Quand on observe les situations des pays européens qui acceptent les politiques d’austérité mises en place par la Troïka (FMI, BCE, Commission Européenne), on a peur. On croyait que ce trio infernal tentait d’aider les peuples. Mais non : il a pour mission de « sauver » le monde des banques !

Ces deux vaisseaux de l’ultra-libéralisme que sont la BCE et le FMI ont pour unique objectif l’optimisation des politiques de capitalisme agressif pour favoriser le mythe de la croissance, mais surtout pour qu’il n’y ait aucun retour en arrière possible.
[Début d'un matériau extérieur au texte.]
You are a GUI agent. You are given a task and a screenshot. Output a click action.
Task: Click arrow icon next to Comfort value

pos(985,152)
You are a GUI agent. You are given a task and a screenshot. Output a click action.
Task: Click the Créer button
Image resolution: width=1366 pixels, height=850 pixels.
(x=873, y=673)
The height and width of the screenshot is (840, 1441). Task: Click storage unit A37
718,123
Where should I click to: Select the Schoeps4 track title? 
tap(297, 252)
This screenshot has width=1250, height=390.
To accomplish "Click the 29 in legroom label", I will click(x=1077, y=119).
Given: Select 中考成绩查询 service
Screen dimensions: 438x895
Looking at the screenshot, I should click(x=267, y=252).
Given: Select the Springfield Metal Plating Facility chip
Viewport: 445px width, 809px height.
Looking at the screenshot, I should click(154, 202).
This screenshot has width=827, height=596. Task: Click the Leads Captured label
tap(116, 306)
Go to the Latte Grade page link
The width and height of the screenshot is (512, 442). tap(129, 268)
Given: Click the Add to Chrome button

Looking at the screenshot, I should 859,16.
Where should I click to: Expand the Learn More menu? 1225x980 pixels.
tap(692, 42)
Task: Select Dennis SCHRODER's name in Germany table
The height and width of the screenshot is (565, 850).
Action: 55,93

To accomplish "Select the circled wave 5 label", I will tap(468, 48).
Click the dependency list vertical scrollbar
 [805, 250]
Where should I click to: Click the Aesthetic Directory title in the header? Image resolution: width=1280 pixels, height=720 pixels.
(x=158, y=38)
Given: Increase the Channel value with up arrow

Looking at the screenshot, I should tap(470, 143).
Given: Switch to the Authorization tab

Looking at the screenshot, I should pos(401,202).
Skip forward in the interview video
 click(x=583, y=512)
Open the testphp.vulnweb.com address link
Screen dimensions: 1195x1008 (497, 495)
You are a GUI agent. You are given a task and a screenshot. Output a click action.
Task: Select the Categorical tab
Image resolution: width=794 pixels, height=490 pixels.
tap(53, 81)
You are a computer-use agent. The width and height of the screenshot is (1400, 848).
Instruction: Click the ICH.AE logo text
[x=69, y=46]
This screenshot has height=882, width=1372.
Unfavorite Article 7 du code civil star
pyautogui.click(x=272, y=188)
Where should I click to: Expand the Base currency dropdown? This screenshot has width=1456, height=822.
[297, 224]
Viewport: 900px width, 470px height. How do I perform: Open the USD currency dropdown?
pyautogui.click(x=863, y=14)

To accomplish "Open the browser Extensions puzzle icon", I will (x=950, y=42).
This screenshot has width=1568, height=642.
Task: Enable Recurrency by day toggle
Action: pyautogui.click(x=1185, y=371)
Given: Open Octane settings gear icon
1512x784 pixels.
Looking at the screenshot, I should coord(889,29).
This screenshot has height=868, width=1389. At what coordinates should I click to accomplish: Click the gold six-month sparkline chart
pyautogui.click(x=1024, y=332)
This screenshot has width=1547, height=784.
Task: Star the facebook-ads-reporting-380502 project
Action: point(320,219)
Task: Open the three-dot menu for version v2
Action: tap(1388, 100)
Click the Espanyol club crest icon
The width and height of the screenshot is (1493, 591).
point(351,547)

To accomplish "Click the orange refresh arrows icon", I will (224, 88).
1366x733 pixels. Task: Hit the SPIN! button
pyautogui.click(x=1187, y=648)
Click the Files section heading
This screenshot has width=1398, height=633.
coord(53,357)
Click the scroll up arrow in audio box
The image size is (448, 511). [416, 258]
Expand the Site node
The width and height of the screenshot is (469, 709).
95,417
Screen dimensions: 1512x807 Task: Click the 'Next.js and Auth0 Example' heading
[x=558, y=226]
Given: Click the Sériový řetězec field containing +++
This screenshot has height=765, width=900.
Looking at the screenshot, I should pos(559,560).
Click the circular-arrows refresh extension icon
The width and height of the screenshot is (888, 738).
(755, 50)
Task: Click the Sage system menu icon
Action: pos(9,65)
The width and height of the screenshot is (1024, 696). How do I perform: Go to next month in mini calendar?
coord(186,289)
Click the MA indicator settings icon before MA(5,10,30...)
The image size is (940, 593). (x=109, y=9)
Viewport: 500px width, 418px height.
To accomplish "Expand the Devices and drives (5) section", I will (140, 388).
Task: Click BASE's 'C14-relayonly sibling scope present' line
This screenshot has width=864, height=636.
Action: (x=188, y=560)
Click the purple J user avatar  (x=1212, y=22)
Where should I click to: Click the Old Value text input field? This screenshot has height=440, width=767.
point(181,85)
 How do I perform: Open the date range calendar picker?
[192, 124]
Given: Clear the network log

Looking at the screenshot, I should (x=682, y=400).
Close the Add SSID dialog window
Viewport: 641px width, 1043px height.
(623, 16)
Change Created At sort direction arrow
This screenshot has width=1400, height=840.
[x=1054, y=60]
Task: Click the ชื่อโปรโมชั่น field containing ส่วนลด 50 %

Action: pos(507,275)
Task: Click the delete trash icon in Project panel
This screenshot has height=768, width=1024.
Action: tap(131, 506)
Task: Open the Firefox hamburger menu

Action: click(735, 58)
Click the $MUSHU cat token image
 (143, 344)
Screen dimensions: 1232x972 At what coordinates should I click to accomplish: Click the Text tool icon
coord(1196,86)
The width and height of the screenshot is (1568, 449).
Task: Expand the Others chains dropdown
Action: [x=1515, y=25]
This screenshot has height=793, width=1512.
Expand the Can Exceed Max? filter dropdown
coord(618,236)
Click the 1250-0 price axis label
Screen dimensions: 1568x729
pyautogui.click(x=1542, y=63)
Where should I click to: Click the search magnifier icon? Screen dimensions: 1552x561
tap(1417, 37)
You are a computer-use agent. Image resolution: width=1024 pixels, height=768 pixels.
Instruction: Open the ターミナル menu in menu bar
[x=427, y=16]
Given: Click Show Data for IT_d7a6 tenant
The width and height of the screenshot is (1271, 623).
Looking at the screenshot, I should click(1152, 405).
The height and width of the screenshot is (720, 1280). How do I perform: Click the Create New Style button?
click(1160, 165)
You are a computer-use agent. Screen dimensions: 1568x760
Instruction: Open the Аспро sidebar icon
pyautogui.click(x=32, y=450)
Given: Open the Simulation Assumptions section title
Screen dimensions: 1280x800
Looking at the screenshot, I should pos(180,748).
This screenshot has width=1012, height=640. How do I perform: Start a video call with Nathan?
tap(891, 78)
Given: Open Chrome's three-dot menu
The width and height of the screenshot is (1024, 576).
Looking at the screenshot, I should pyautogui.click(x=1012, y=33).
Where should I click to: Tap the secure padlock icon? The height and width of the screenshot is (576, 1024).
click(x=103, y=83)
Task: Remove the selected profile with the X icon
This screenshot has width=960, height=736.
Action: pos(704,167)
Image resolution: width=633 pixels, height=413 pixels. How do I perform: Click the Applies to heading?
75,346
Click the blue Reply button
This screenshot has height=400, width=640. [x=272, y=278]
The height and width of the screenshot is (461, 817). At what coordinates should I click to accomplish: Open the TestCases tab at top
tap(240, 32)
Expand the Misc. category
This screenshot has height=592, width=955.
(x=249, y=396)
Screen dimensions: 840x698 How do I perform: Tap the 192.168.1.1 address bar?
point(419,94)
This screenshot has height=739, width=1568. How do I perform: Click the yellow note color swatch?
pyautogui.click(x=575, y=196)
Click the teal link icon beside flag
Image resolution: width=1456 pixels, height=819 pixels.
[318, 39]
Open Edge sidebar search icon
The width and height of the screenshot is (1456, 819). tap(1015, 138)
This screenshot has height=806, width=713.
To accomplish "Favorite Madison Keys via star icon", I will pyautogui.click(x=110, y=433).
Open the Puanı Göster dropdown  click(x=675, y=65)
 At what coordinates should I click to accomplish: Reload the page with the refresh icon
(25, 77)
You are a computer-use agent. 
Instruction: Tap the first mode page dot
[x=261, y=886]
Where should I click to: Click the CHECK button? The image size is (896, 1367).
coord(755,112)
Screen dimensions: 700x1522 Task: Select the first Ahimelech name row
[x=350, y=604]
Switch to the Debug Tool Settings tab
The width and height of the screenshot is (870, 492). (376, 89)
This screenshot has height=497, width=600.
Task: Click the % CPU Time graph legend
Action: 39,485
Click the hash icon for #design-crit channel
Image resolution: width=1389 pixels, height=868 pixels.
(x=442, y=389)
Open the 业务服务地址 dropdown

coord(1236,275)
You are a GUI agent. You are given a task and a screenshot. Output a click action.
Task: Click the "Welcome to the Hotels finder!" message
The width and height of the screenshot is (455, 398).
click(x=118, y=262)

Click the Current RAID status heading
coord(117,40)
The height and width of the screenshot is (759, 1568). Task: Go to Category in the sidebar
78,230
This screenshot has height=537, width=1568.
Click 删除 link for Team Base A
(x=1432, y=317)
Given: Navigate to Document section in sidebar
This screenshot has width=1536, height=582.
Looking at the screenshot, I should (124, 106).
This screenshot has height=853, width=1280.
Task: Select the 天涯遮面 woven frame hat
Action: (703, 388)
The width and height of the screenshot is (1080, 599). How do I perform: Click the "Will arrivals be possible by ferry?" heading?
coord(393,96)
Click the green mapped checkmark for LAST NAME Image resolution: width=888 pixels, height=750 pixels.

On se croirait dans La Stratégie du Choc, de Naomi Klein.

L’exemple grec

C’est aussi pour encourager une libéralisation à tout va que depuis plusieurs mois, on nous fait croire – que ne nous fait-on pas croire ? – que la Grèce de Syriza fait du chantage à l’Europe, et que NOUS, électeurs européens, allons devoir payer pour ces Grecs qui ont « vécu au dessus de leurs moyens » et qui sont sclérosés par une mafia des plus persistantes. Mais la réalité, c’est que le FMI refuse les mesures présentées par la Grèce car elles viendraient contrebalancer les politiques mises en place partout ailleurs en venant essayer de ponctionner les plus riches.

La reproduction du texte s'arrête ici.